En France, la défense des consommateurs est très développée, bien organisée, et encouragée par diverses institutions compétentes et attentives. Reste le fait que le dialogue entre voyageurs, compagnies aériennes, voyagistes et agences de voyages reste difficile, parfois tendu, de temps à autre franchement conflictuel. Il est vrai que les problèmes ne manquent pas, en marge de retards et annulations de vol, principalement, mais aussi en raison de litiges liés à des bagages perdus ou encore, dans le tourisme, à des prestations non respectées et, de manière plus générale, des plaintes qualitatives. Mais il s’agit aussi de sortir une fois pour toutes de l’opposition entre «pauvres passagers» et «méchantes compagnies»…
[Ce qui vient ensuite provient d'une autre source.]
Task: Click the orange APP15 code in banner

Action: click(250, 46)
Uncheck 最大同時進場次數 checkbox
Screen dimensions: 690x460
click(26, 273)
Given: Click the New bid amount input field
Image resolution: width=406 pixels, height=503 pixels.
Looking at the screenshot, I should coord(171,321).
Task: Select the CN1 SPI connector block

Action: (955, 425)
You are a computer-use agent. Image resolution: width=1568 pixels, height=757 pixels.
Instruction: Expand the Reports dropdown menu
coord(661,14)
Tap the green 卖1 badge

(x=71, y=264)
En ces matières, il reste beaucoup à faire. D’autant que la liste des conflits les plus fréquents inclut les cas de force majeure dont la définition peut faire l’objet d’interprétations divergentes. Et pas toujours avec bon sens, quand entre en scène une éruption de volcan ou encore un événement d’ordre géopolitique. Ou encore des incidents de parcours graves comme la faillite de transporteurs, les exemples les plus récents étant ceux de Spanair et Malev. Autant de thèmes qui ont été abordés tout au long d’un colloque organisé à Aix-en-Provence par l’Institut de formation universitaire et de recherche du transport aérien (IFURTA).
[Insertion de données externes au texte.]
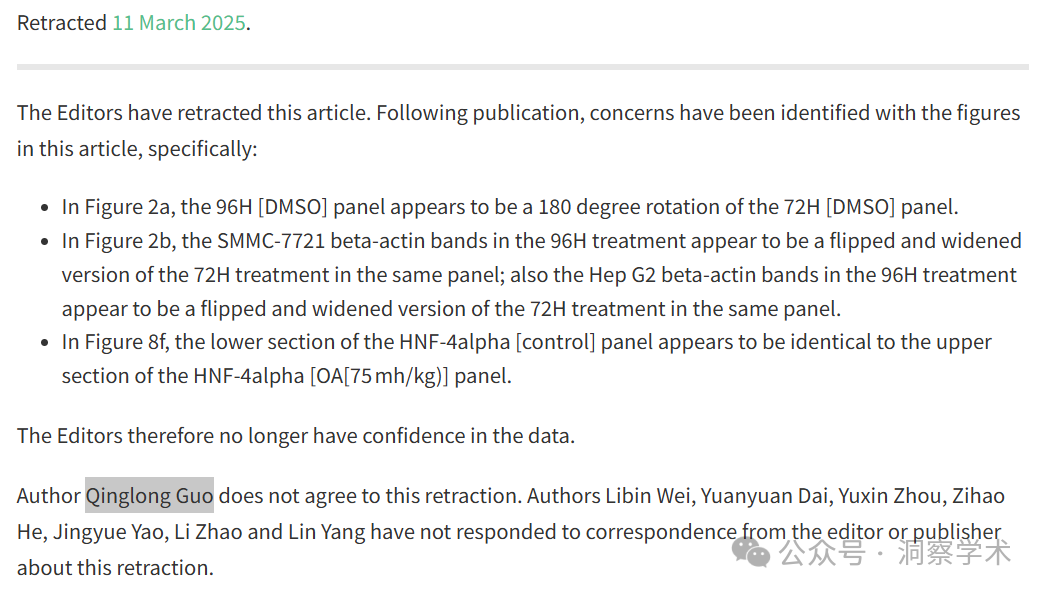
Task: Click the gray horizontal divider line
Action: pos(522,67)
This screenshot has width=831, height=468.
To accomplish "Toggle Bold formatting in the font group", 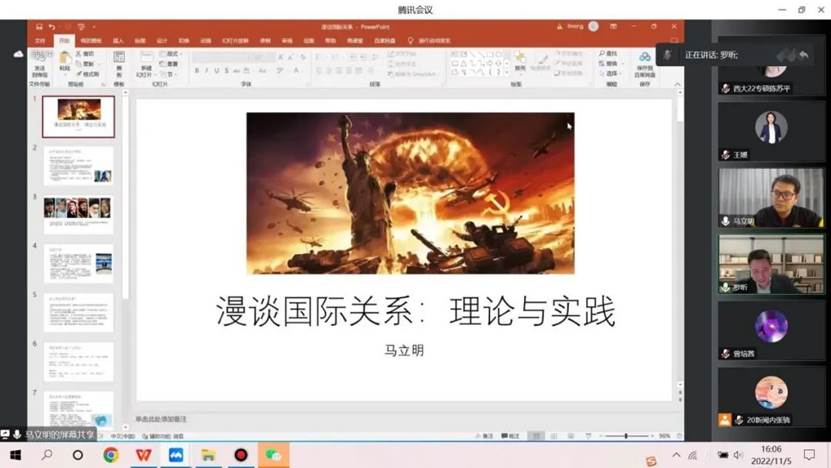I will (197, 71).
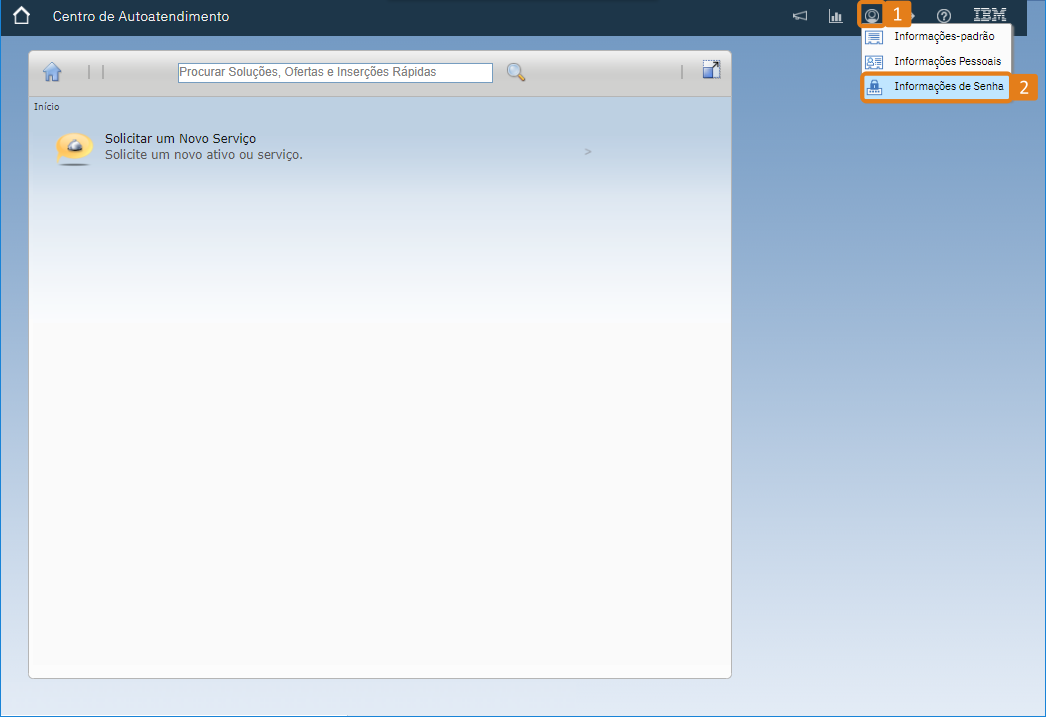Choose the Informações de Senha menu entry

948,87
Au-delà de l’action volontariste de la Commission européenne, qui dispose d’une unité «droits des passagers», de la DGAC, de SOS Voyageurs, etc., de la notion de compensation standardisée et immédiate, de la notion d’assistance en cas de grands retards, d’une bonne gestion des plaintes, une notion nouvelle gagne en importance, celle de la médiation. Parlant au nom de la direction générale Mobilité et Transport de la Commission, Jean-Louis Colson a souligné l’intérêt de résoudre les différends sans aller devant un tribunal, d’envisager de nouvelles propositions législatives permettant de trouver des solutions qui satisfassent les parties en présence.
S’installe ainsi le mot clef «médiation». Il est précisément mis en exergue par Martine Mérigeau, qui dirige le Centre européen de la consommation, et regroupe une cinquantaine de membres, dont dix députés européens et diverses associations. Son objectif : promouvoir une culture de la médiation et du règlement à l’amiable, face à des voyageurs «un peu perdus». D’autant que des problématiques nouvelles apparaissent, par exemple en marge du commerce électronique, c’est-à-dire le développement exponentiel des ventes directes sur Internet.
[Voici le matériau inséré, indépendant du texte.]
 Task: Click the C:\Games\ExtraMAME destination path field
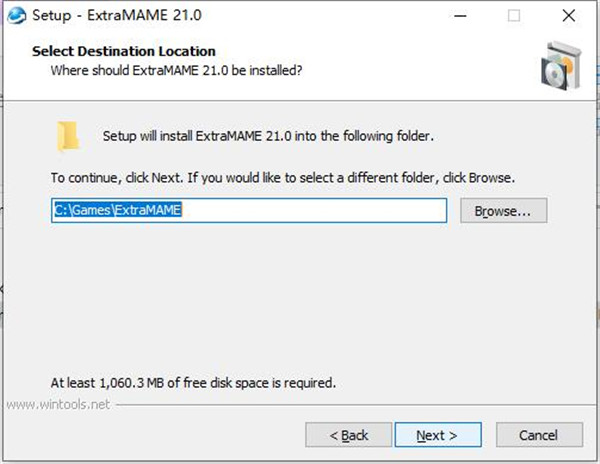coord(248,211)

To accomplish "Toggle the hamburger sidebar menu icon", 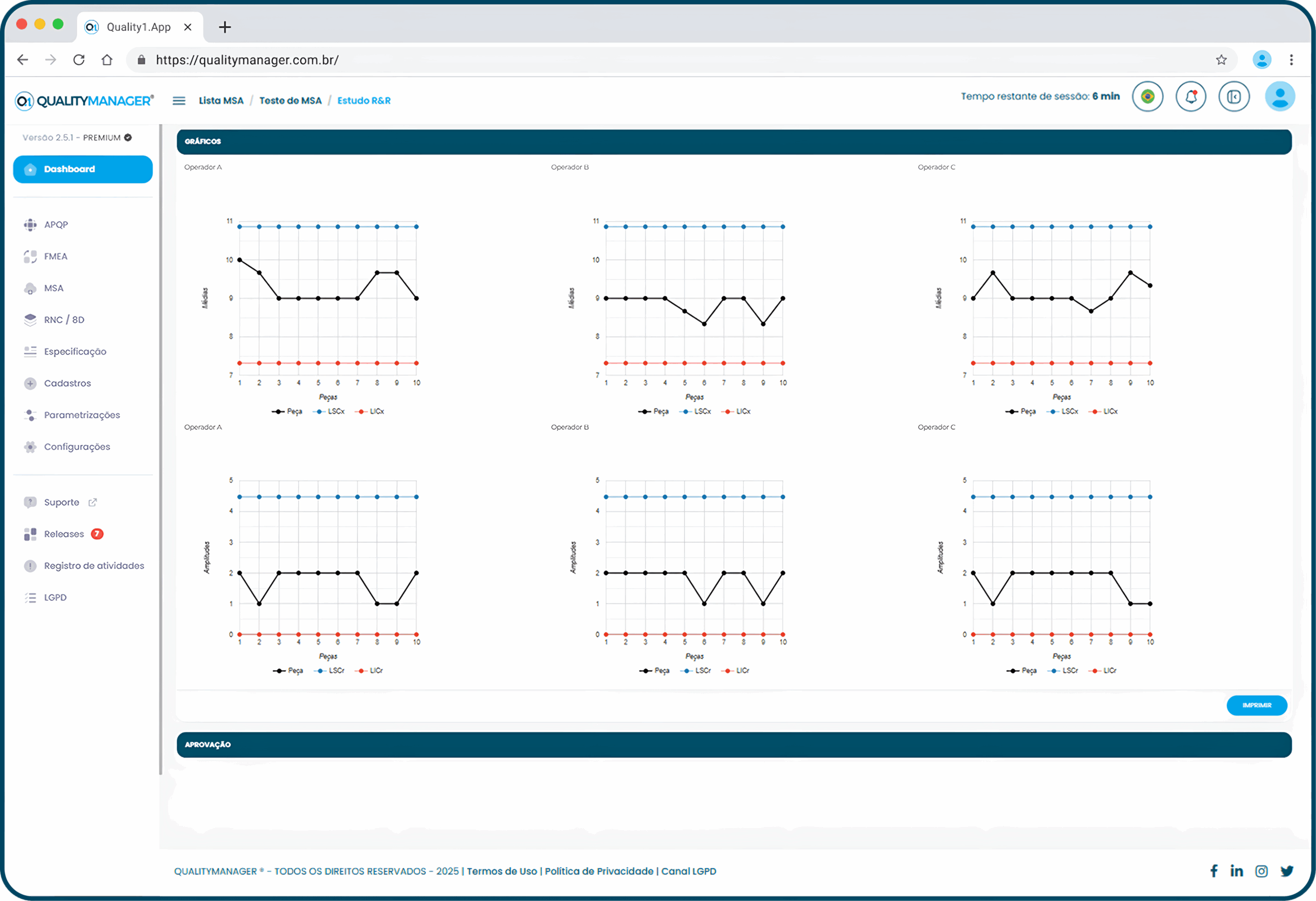I will coord(179,101).
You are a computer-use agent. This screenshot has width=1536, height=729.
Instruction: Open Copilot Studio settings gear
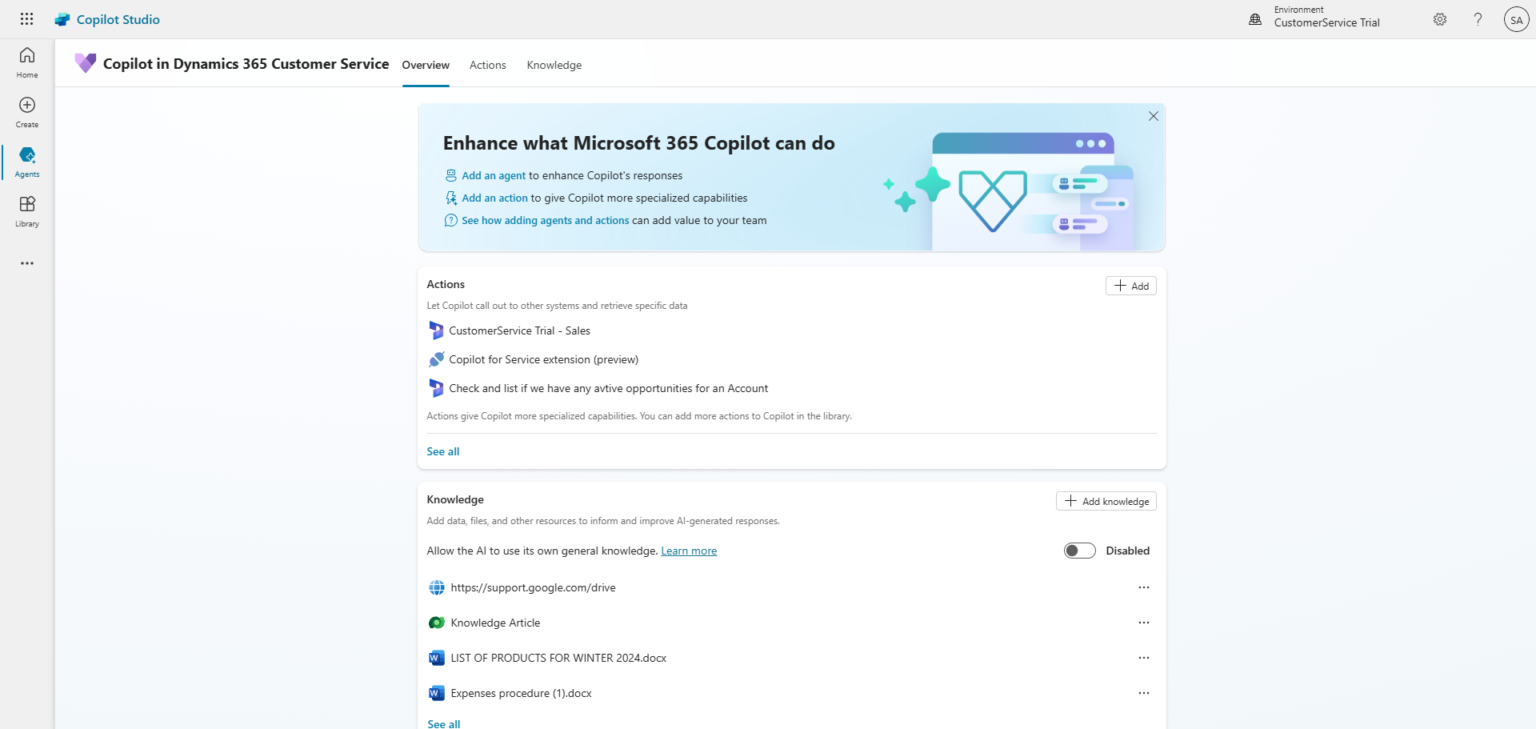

L’innovation marquante la plus récente est probablement l’entrée en fonction d’un médiateur du tourisme et des voyages, un nouvel acteur qui relève précisément d’une volonté de rechercher la médiation, de préférence au procès. Jean-Pierre Teyssier, investi de cette fonction, a entamé son travail au début de cette année et espère pouvoir agir plus rapidement que les canaux traditionnels et mieux défendre les consommateurs. Il parle de «fluidifier et réguler», un programme plus vaste et plus délicat qu’il n’y paraît à première vue.
L’entrée en scène de ce médiateur est intéressante à plus d’un point de vue. D’autant qu’il est nommé pour une durée de 3 ans, ne peut être révoqué, formule des avis en équité et en droit et, surtout, ne reçoit aucune directive de qui que ce soit, étant entendu que la saisine est gratuite. Jean-Pierre Teyssier a expliqué à la tribune de l’IFURTA qu’il s’appuie sur des règles de bon sens, s’efforce de s’en tenir à la réalité des faits et cherche à «aller au-delà du droit mais dans le respect du droit». Ce qui suppose, à n’en pas douter, une bonne dose de psychologie.
Les services du médiateur n’ont pas de contraintes, si ce n’est que sera publié un rapport annuel. Ce document, à n’en pas douter, sera lu avec la plus grande attention dans la mesure où il aura forcément une allure de bilan de l’évolution des attentes et des difficultés que rencontrent les voyageurs. Plus de 200 dossiers ont déjà été traités et permettent de confirmer que retards et annulations de vols dominent, 68% d’entre eux concernant des forfaits, le solde des vols «secs».
Ce sont là, tout bien réfléchi, des préoccupations propres à un secteur économique maintenant arrivé à maturité. Le tourisme, outre son rôle croissant au sein de notre société, affiche un poids économique considérable, la France étant la première destination touristique du monde. Notre pays reçoit près de 80 millions de visiteurs par an en même temps qu’il exporte des touristes nombreux qui exigent que le consumérisme bien compris soit au diapason. Une rude tâche.